Extracted data:
┌──

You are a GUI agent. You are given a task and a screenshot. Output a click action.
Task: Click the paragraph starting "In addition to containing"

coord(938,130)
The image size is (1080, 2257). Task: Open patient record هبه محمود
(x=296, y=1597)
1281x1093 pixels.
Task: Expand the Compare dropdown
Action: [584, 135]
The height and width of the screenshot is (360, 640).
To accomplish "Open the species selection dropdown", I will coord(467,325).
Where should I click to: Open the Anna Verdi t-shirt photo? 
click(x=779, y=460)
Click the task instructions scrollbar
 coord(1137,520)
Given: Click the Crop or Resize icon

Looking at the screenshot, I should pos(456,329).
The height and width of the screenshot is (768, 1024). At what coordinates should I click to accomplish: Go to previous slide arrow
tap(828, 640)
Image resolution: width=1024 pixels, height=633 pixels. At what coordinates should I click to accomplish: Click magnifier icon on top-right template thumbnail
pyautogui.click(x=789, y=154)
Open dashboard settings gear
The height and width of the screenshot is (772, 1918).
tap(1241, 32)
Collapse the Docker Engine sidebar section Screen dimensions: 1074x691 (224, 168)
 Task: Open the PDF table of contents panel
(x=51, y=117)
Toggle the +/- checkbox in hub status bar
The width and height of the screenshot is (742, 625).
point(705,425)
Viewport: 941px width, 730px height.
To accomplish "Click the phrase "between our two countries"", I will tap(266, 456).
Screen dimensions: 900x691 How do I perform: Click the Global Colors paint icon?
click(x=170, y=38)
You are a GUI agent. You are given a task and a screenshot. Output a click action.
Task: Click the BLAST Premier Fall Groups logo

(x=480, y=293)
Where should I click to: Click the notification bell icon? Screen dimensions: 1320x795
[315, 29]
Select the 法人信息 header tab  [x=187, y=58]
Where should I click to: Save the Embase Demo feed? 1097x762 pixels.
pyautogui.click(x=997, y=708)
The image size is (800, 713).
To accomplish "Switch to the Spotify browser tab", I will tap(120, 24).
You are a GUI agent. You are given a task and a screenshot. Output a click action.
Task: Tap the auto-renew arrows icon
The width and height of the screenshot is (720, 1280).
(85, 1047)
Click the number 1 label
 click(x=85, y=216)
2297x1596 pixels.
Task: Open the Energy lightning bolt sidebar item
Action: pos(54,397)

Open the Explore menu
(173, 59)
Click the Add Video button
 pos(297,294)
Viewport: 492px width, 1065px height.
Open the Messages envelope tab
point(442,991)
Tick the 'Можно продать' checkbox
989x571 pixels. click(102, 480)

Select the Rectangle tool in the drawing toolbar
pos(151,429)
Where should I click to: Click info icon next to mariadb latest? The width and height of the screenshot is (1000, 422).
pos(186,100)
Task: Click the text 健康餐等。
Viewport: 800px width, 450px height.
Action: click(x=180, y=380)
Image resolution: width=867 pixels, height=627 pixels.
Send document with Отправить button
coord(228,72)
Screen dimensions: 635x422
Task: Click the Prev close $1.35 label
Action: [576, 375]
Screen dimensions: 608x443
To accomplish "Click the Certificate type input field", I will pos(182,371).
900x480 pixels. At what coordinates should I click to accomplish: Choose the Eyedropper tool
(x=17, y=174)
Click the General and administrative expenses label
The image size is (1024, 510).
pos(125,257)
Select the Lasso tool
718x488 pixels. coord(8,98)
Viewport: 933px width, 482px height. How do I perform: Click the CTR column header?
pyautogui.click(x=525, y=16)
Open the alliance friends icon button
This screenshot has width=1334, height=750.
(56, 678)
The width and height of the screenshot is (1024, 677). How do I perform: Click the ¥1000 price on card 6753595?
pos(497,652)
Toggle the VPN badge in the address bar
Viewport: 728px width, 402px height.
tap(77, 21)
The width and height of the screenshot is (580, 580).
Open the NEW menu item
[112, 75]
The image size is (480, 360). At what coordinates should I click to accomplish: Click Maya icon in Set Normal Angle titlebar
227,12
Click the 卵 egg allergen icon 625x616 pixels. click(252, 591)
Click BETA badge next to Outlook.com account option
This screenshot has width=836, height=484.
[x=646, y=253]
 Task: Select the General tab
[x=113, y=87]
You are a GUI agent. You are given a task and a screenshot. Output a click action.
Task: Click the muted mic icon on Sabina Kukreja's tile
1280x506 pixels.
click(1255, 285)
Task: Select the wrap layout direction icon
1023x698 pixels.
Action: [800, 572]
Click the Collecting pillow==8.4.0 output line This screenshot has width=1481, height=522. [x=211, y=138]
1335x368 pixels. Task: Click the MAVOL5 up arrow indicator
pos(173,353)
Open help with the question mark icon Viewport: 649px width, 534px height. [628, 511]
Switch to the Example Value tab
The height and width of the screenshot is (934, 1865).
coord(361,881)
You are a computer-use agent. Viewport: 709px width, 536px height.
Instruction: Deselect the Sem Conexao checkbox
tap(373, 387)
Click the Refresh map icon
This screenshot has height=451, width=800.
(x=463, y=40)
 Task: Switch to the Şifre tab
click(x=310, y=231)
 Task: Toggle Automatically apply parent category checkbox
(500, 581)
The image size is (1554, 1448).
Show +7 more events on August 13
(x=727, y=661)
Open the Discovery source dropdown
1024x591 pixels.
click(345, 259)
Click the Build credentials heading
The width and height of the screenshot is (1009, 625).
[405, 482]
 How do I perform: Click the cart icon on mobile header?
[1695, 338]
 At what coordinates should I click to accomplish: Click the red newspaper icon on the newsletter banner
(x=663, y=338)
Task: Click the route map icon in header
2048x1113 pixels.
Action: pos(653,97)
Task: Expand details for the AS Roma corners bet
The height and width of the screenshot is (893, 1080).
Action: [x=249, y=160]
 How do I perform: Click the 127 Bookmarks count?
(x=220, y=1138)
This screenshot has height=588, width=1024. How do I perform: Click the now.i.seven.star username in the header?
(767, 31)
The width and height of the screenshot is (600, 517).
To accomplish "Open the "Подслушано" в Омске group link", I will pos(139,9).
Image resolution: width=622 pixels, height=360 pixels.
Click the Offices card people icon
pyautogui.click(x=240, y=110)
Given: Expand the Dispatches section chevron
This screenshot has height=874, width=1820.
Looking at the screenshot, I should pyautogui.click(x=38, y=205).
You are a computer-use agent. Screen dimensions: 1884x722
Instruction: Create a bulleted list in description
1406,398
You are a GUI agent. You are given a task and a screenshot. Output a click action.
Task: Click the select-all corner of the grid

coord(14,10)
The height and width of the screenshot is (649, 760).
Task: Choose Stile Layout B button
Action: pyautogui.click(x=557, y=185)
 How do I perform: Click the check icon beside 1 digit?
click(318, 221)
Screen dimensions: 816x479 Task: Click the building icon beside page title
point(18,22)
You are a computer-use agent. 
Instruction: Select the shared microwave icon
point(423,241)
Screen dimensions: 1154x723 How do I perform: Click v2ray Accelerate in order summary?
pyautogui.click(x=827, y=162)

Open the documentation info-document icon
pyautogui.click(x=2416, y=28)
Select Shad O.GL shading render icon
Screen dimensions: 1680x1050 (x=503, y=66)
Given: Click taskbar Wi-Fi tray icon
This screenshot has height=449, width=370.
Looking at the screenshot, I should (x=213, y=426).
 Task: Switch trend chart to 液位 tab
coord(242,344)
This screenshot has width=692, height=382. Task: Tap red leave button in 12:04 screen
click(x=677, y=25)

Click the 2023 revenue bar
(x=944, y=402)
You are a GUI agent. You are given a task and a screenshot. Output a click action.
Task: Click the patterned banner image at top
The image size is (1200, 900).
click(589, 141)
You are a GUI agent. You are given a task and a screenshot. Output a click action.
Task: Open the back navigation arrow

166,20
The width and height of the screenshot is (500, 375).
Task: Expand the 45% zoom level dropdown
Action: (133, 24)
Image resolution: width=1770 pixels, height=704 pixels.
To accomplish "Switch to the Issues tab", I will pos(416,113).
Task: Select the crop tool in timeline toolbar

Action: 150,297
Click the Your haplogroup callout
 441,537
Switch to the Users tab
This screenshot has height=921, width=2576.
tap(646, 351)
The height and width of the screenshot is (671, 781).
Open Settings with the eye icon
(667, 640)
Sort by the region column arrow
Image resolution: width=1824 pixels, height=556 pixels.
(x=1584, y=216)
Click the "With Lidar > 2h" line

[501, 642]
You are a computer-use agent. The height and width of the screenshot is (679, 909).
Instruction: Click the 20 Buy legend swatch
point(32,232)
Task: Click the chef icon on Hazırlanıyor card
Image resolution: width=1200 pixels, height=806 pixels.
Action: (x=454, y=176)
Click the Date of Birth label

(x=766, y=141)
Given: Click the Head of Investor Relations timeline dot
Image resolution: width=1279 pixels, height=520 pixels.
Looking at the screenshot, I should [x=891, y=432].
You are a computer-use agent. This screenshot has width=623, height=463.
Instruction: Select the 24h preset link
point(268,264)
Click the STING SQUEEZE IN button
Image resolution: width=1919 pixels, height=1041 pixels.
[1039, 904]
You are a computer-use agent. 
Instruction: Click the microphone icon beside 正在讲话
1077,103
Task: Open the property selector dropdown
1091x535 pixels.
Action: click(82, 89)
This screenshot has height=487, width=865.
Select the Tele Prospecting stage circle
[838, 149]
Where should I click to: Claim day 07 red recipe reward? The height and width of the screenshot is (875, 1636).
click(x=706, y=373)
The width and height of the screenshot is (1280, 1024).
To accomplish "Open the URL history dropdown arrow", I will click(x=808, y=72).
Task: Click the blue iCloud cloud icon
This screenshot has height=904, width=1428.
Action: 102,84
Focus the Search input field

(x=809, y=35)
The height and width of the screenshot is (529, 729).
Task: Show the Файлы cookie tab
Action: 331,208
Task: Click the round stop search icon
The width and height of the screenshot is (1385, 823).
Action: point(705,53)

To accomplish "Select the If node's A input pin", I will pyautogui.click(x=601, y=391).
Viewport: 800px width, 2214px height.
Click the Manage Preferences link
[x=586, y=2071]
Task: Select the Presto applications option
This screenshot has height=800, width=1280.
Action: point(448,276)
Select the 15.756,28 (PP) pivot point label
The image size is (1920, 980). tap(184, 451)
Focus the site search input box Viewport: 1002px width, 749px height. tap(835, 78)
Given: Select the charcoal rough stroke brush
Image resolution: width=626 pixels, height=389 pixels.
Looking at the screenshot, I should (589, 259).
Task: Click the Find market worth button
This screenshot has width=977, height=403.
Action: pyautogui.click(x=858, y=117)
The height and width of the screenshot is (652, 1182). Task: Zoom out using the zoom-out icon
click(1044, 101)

└──

Instructions to follow:
When a line of the records includes "section", that line belongs in the answer.

Exercise response:
Collapse the Docker Engine sidebar section Screen dimensions: 1074x691 (224, 168)
Given: Expand the Dispatches section chevron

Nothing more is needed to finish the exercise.